Microsoft has brought a lot of their bad reputation as far as software quality on themselves. The Win9x line was terrible. But NT/2K and XP is quite stable. I don't think I've had a crash since I started using Win2K almost 2 years ago. Some apps crash, but you can just end the process without affecting other programs.
All the blogs and articles I read from MS devs suggest that the culture is very focused on reliablity. I am mostly exposed to this area of Microsoft - the developer bit. I don't much care for the business aspect of it. But inevitably, since they are a public company, that business case plays a role. To fix a small bug, we think, one small change... what's the problem in fixing it? But when that software is used by millions, you need to spend a lot of time/resources/money testing whether it broke something else.
I agree with your comments on security. Features came first before security. Before the internet really went big, it wasn't as critical as it is now. Just as they completely ignored the internet they seemed to also have ignored security in their products until it bit them in the arse. I think now that's also changing. Let's see what comes of their initiative.
Regarding theoretical courses... It just seems to me that the prof's do a piss poor job of getting anything through. I've taken 2 classes before and am taking one now. In each of them, I didn't get anything out of it. The point is to be able to apply that theory to practical uses. I'm clueless about that. And most people I've spoken to also feel the same. I find that it is more tuned for maths majors. In my view, if I could use those three classes to learn design basics, that would be more worthwhile. I don't plan to be a great research scientist, just to write some code.
The JUnit thing was for one project in one class. It was great because we had not been exposed to that. I actually didn't understand what it was trying to accomplish until after another student explained it to me. It wasn't anything formal.
I haven't actually read a design book. But I have scanned through some at the library. I think maybe before I make more dumb comments I should actually read one ;-) But they somehow didn't appeal too much because as you said they looked quite theoretical. And as I said before, it seems to me that it is one area where guidance is required. You need someone with prior experience to help.
Regarding exceptions... I didn't say they are inefficient (Actually technically they are very inefficient performance wise and should only be used in exceptional situations). They're probably the best way to deal with errors... much better than error return codes etc... I'm saying that you shouldn't need to have try/catch blocks everywhere.

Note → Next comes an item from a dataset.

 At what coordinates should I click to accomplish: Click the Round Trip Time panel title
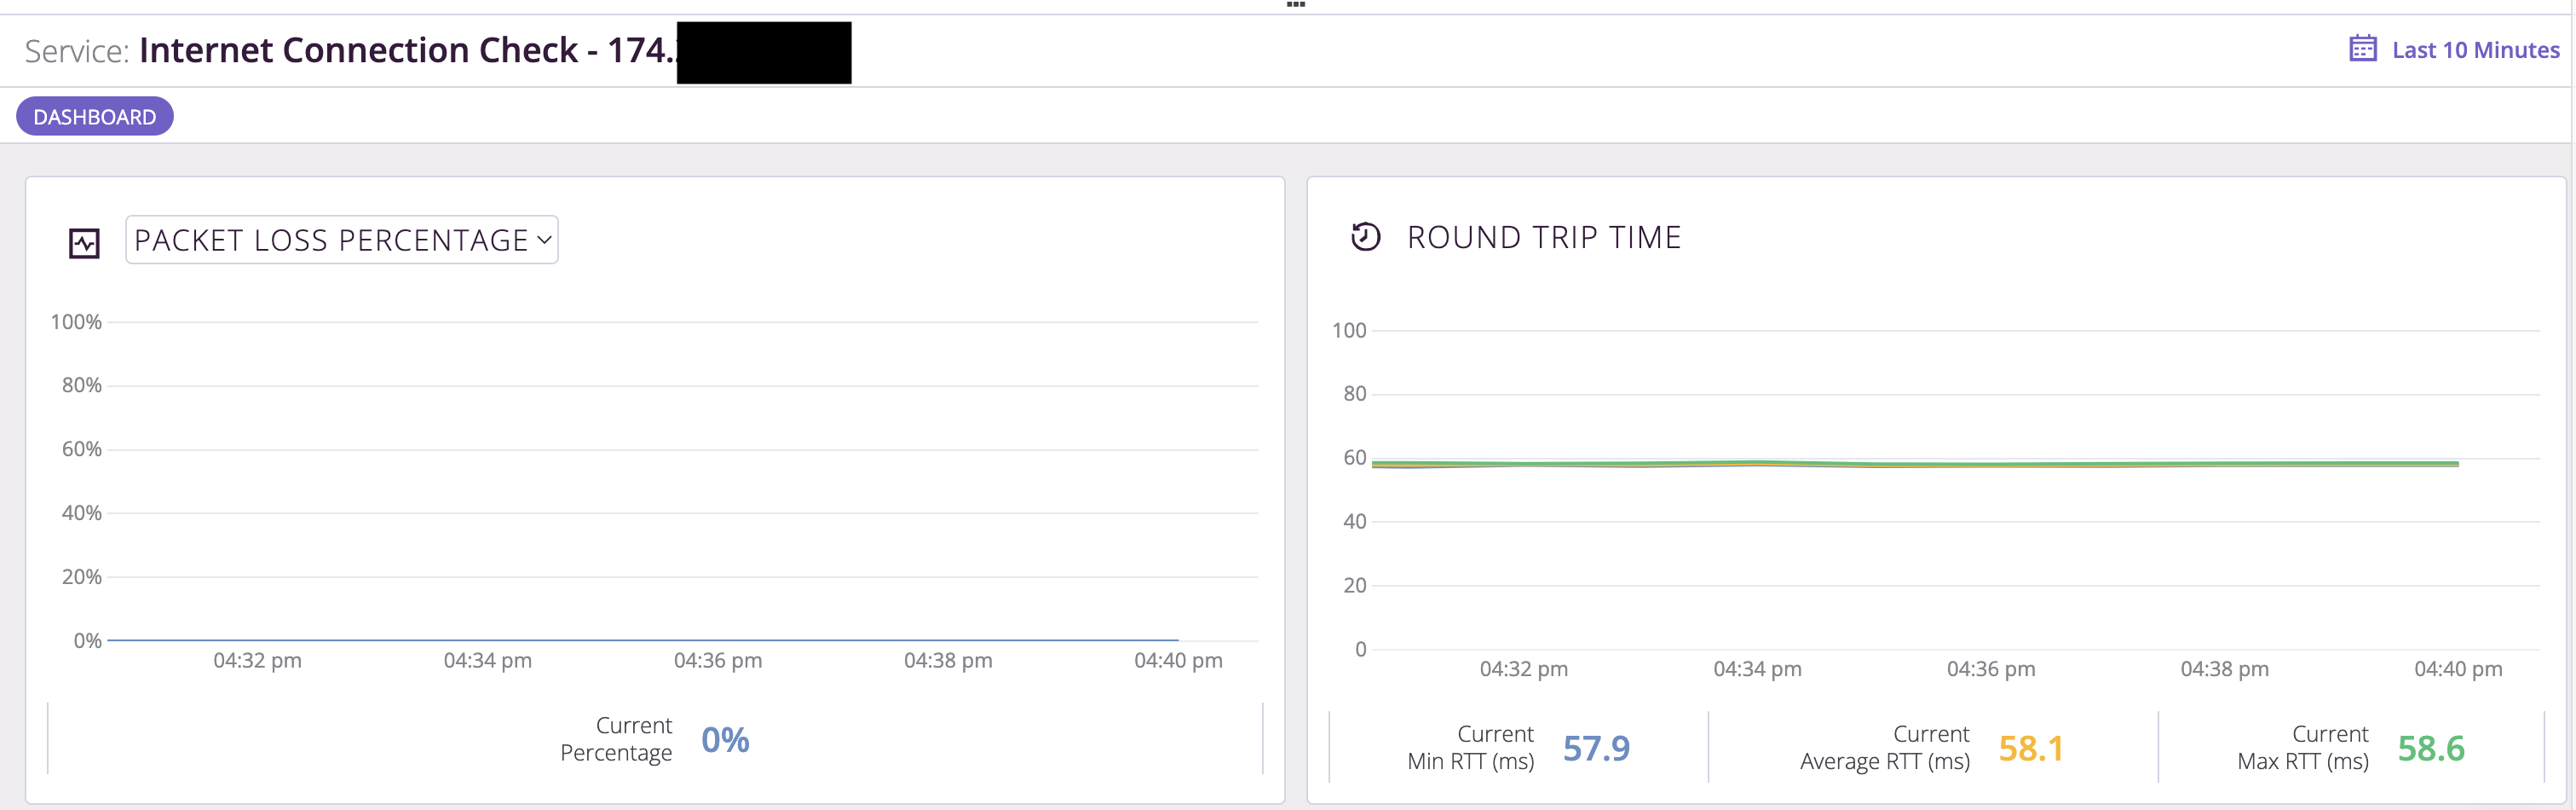click(x=1543, y=238)
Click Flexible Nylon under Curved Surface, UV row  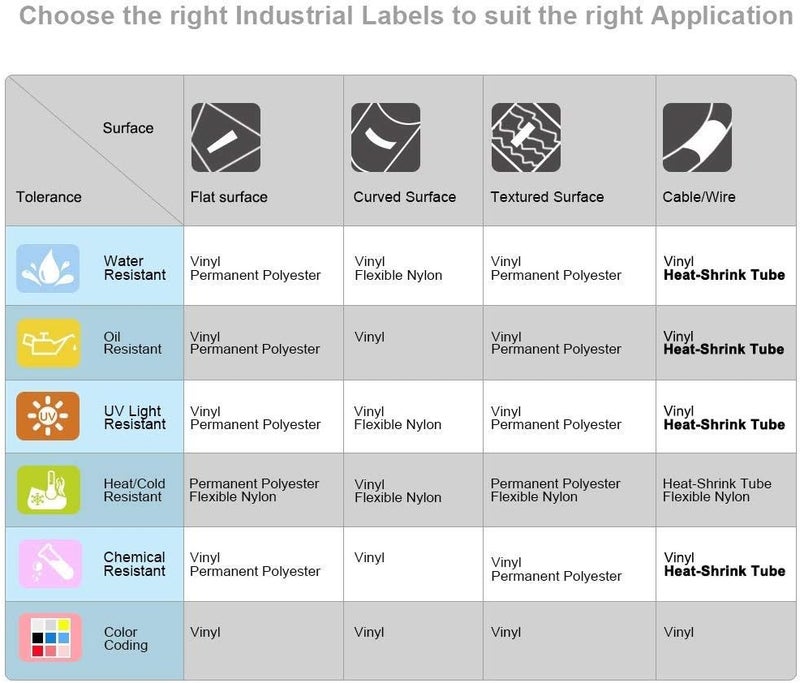[397, 424]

There is a series of interviews with Anders Hejlsberg on artima.com regarding the design of C#. There was one interview focused on exceptions. This is what he said at one point...
"Surely in any kind of event-driven application like any kind of modern UI, you typically put an exception handler around your main message pump, and you just handle exceptions as they fall out that way. But you make sure you protect yourself all the way out by deallocating any resources you've grabbed, and so forth. You clean up after yourself, so you're always in a consistent state. You don't want a program where in 100 different places you handle exceptions and pop up error dialogs. What if you want to change the way you put up that dialog box? That's just terrible. The exception handling should be centralized, and you should just protect yourself as the exceptions propagate out to the handler."
I'm talking about that "centralization" of exception handling. How dyou design that for your app? I suppose the relation is to "magic" numbers vs constants. With constants you can make one change somewhere and it propogates to all areas of code. In the CDPlayer app, there are try/catch blocks everywhere in the UI. So if I need to change anything, I got to look everywhere.
BTW, check out the interview... http://www.artima.com/intv/csdes.html. It's a series - there are about 7 as of now. I think there is a similar one with James Gosling as well.
Assertions are great. That's basically what JUnit does. It's a framework for testing built around assertions. The way I think about them is... assertions are for programmers, exceptions are for users. If you are coding and you have an assertion that fails, the program will halt and tell you where the error is. But you don't want the user to see that. You want an exception and a nice user friendly message.
Definitely good prog practice. Even better is to have a class invariant. That's basically a method in each class that checks that the data is in a valid state. So, if your class keeps track of age. You know it can't ever be negative. So, check for that and if ever it is negative, return false. Then have assertions on this invariant, in all methods.